Testing and Troubleshooting
Unified Test Runner
The library includes a comprehensive unified test runner that supports multiple testing modes and engines:
# Basic usage - test all engines
node examples/unified-test-runner.js
# Test a specific engine
node examples/unified-test-runner.js [engine-name]

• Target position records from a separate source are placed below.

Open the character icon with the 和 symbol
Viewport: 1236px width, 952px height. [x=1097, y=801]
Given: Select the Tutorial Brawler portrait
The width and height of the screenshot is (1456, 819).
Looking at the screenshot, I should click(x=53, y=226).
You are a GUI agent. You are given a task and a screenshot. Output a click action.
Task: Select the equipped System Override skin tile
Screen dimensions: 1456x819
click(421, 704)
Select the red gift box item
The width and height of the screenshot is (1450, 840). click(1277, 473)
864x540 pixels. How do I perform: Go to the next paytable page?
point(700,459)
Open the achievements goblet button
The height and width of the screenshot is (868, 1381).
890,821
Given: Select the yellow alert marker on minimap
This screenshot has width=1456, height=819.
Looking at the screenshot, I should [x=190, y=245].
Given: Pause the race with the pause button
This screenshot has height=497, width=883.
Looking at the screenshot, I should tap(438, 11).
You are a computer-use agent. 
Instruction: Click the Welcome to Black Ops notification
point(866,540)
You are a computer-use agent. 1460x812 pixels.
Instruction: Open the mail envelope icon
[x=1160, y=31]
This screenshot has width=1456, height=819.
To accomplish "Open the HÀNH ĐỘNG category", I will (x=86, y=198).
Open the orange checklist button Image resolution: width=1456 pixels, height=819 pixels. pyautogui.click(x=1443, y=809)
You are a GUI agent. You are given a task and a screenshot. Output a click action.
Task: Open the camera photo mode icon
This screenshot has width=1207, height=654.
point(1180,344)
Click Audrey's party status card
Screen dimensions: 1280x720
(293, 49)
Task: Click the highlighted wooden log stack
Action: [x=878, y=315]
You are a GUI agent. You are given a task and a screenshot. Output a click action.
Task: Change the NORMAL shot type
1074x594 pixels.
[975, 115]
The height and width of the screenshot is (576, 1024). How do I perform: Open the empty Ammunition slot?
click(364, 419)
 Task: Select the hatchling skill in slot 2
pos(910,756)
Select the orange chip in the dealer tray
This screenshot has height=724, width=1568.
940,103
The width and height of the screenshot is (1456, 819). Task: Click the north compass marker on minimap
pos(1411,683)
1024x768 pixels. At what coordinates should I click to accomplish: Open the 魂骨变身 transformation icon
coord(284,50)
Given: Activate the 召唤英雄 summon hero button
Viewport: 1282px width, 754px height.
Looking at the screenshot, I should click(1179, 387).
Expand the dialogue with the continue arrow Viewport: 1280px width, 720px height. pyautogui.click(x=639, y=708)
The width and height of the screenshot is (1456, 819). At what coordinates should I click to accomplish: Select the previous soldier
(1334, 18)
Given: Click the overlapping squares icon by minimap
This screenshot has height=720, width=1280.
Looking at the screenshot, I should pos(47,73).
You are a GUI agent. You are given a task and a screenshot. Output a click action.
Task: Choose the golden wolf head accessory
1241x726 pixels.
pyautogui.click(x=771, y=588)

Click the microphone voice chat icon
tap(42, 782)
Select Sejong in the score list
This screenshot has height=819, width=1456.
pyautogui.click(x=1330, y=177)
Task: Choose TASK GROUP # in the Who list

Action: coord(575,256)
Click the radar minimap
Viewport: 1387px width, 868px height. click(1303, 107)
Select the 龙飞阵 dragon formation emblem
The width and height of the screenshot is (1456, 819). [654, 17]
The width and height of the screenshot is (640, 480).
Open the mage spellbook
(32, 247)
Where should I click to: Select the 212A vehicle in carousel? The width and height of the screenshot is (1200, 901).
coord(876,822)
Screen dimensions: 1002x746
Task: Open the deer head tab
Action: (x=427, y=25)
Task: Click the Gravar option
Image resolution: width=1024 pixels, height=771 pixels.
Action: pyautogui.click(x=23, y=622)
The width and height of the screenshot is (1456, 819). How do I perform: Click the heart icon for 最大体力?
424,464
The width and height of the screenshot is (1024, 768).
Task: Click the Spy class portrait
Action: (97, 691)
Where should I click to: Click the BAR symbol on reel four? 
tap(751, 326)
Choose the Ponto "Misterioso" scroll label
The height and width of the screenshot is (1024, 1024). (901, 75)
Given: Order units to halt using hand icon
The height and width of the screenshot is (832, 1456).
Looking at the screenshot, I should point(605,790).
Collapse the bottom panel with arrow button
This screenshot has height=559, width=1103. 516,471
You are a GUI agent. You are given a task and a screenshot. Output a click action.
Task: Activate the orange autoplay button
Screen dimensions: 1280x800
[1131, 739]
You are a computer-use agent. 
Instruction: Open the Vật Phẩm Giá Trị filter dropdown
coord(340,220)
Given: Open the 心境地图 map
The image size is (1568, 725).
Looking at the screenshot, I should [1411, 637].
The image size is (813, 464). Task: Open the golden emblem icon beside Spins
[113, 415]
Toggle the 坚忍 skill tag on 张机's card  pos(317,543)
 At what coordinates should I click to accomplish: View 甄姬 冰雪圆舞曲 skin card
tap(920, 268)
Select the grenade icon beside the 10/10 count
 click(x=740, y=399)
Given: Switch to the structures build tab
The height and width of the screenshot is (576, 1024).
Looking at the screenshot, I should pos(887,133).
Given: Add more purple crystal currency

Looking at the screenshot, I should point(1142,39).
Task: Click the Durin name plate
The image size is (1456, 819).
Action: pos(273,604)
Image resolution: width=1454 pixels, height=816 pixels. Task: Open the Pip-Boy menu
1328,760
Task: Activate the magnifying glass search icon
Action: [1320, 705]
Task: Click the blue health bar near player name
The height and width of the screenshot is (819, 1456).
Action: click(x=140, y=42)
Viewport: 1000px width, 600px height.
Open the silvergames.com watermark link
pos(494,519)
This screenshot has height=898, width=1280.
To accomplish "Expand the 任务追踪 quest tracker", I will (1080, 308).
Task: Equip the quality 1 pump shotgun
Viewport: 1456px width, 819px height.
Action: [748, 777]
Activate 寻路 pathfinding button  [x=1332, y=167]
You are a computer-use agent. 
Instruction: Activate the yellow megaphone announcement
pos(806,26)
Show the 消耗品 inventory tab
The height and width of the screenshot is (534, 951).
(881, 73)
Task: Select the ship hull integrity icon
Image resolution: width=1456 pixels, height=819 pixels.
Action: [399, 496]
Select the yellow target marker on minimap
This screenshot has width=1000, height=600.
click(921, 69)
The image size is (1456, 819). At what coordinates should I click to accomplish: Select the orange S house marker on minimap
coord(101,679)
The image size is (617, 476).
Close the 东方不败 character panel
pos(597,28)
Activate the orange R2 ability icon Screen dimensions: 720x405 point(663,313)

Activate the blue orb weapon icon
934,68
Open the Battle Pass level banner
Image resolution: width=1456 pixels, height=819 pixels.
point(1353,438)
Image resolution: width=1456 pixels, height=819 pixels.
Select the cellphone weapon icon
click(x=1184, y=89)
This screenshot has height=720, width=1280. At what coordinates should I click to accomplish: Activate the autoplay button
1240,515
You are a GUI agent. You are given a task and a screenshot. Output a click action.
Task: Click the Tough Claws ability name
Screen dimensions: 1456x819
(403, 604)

# Test with different modes
node examples/unified-test-runner.js [engine-name] --mode=[MODE]
Available Test Modes
Mode | Description | Usage |
---|---|---|
basic |
Basic synthesis tests (default) | node examples/unified-test-runner.js azure |
audio |
Audio-only tests with playback | PLAY_AUDIO=true node examples/unified-test-runner.js azure --mode=audio |
playback |
Playback control tests (pause/resume/stop) | node examples/unified-test-runner.js azure --mode=playback |
features |
Comprehensive feature tests | node examples/unified-test-runner.js azure --mode=features |
example |
Full examples with SSML, streaming, word boundaries | node examples/unified-test-runner.js azure --mode=example |
debug |
Debug mode for troubleshooting | node examples/unified-test-runner.js sherpaonnx --mode=debug |
stream |
Streaming tests with real-time playback | PLAY_AUDIO=true node examples/unified-test-runner.js playht --mode=stream |
Testing Audio Playback
To test audio playback with any TTS engine, use the PLAY_AUDIO
environment variable:
# Test a specific engine with audio playback
PLAY_AUDIO=true node examples/unified-test-runner.js [engine-name] --mode=audio
# Examples:
PLAY_AUDIO=true node examples/unified-test-runner.js witai --mode=audio
PLAY_AUDIO=true node examples/unified-test-runner.js azure --mode=audio
PLAY_AUDIO=true node examples/unified-test-runner.js polly --mode=audio
SherpaOnnx Specific Testing
SherpaOnnx requires special environment setup. Use the helper script:
# Test SherpaOnnx with audio playback
PLAY_AUDIO=true node scripts/run-with-sherpaonnx.cjs examples/unified-test-runner.js sherpaonnx --mode=audio
# Debug SherpaOnnx issues
node scripts/run-with-sherpaonnx.cjs examples/unified-test-runner.js sherpaonnx --mode=debug
# Use npm scripts (recommended)
npm run example:sherpaonnx:mac
PLAY_AUDIO=true npm run example:sherpaonnx:mac
Using npm Scripts
The package provides convenient npm scripts for testing specific engines:
# Test specific engines using npm scripts
npm run example:azure
npm run example:google
npm run example:polly
npm run example:openai
npm run example:elevenlabs
npm run example:playht
npm run example:sherpaonnx:mac # For SherpaOnnx with environment setup
# With audio playback
PLAY_AUDIO=true npm run example:azure
PLAY_AUDIO=true npm run example:sherpaonnx:mac
Getting Help
For detailed help and available options:
# Show help and available engines
node examples/unified-test-runner.js --help
# Show available test modes
node examples/unified-test-runner.js --mode=help
Common Issues
- No Audio in Node.js: Install audio dependencies with
npm install sound-play speaker pcm-convert
- SherpaOnnx Not Working: Use the helper script and ensure environment variables are set correctly
- WitAI Audio Issues: The library automatically handles WitAI's raw PCM format conversion
- Sample Rate Issues: Different engines use different sample rates (WitAI: 24kHz, Polly: 16kHz) - this is handled automatically
For detailed troubleshooting, see the docs/ directory, especially:
License
This project is licensed under the MIT License - see the LICENSE file for details.